## Objective
Copy the entire listing below word for word, keeping every line in its original order. Leave the pictures out.

* * * * * * * * *

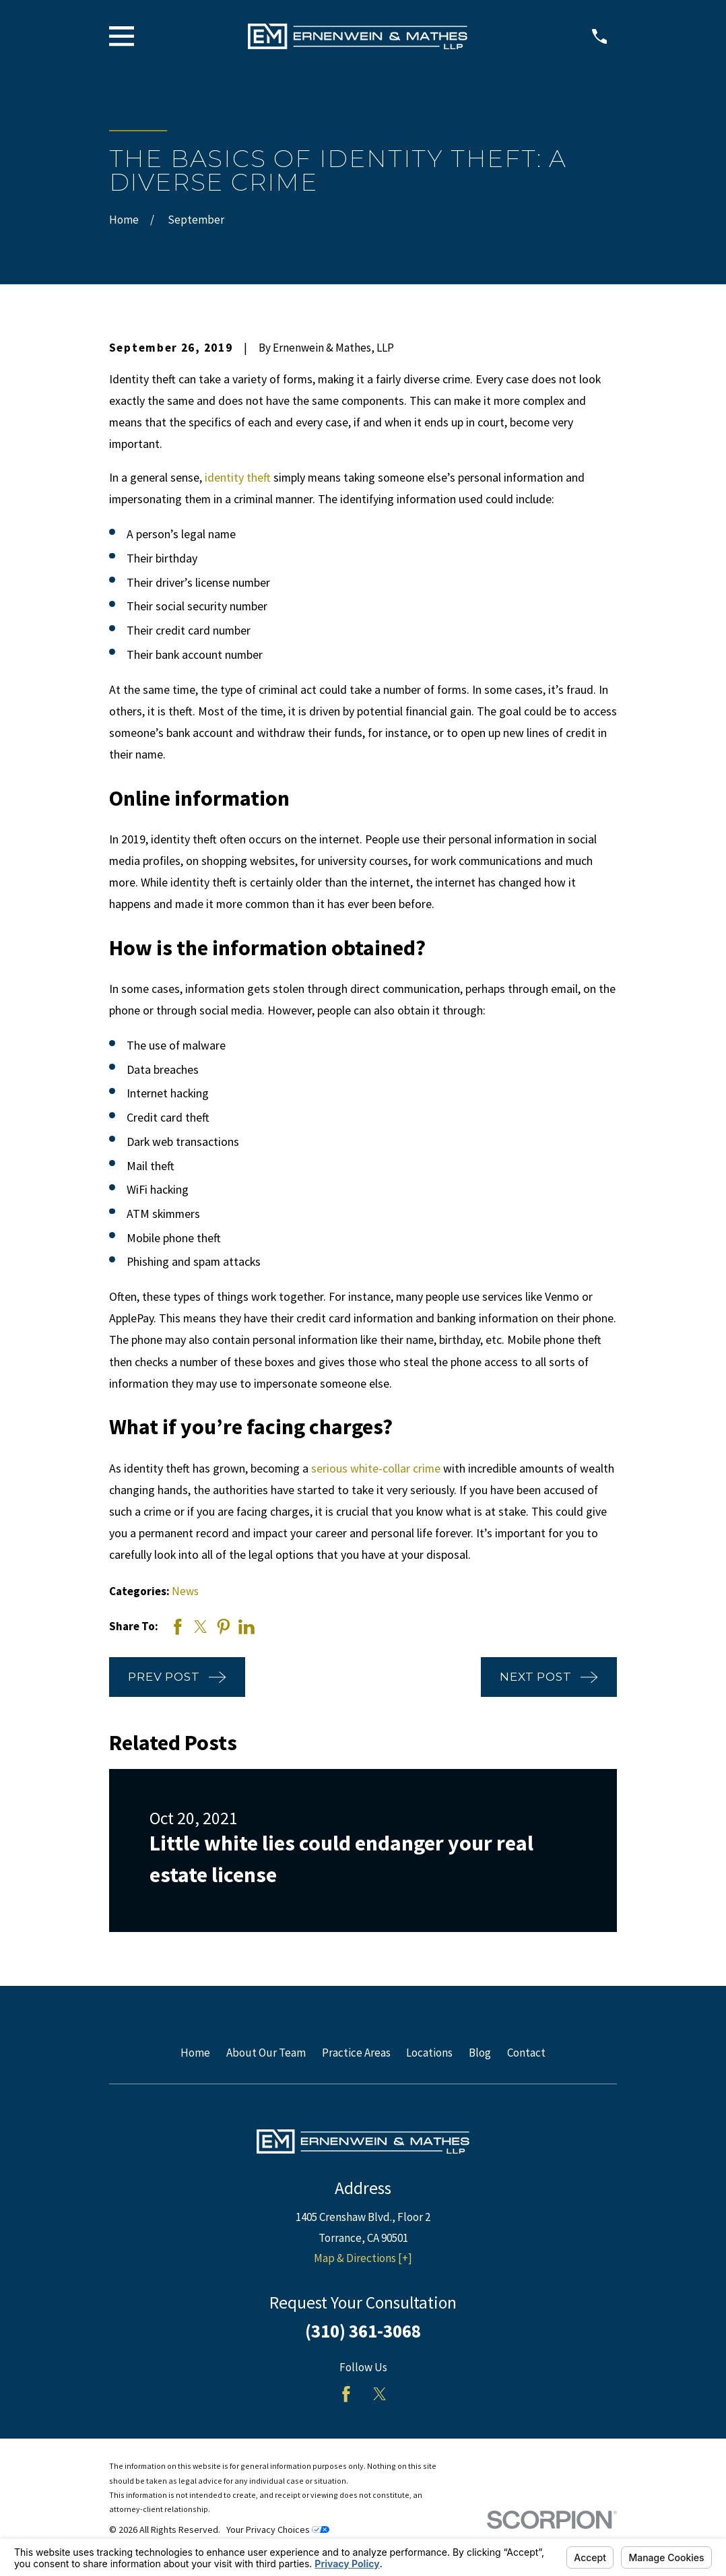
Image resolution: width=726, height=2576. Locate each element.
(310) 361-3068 (363, 2330)
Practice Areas (356, 2052)
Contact (526, 2052)
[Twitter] (380, 2394)
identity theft (238, 477)
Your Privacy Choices (277, 2529)
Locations (429, 2052)
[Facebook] (346, 2394)
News (185, 1591)
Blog (480, 2052)
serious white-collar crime (375, 1468)
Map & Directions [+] (363, 2258)
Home (195, 2052)
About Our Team (266, 2052)
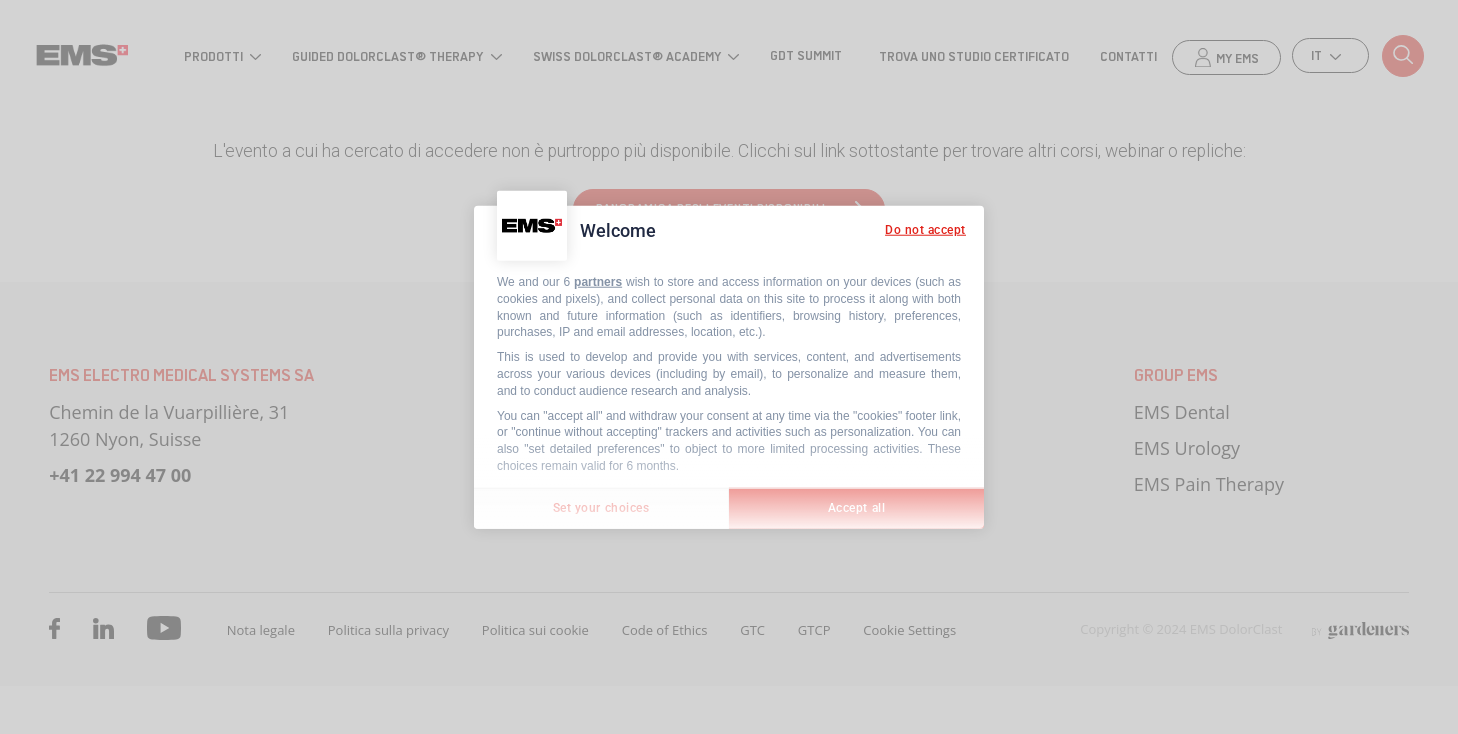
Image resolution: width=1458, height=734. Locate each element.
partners (598, 282)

* * * * * * * * *

## Task answer
Image resolution: width=726, height=2576. Locate each element.
(310) 361-3068 (363, 2330)
Practice Areas (356, 2052)
Contact (526, 2052)
[Twitter] (380, 2394)
identity theft (238, 477)
Your Privacy Choices (277, 2529)
Locations (429, 2052)
[Facebook] (346, 2394)
News (185, 1591)
Blog (480, 2052)
serious white-collar crime (375, 1468)
Map & Directions [+] (363, 2258)
Home (195, 2052)
About Our Team (266, 2052)
Image resolution: width=1458, height=734. Locate each element.
partners (598, 282)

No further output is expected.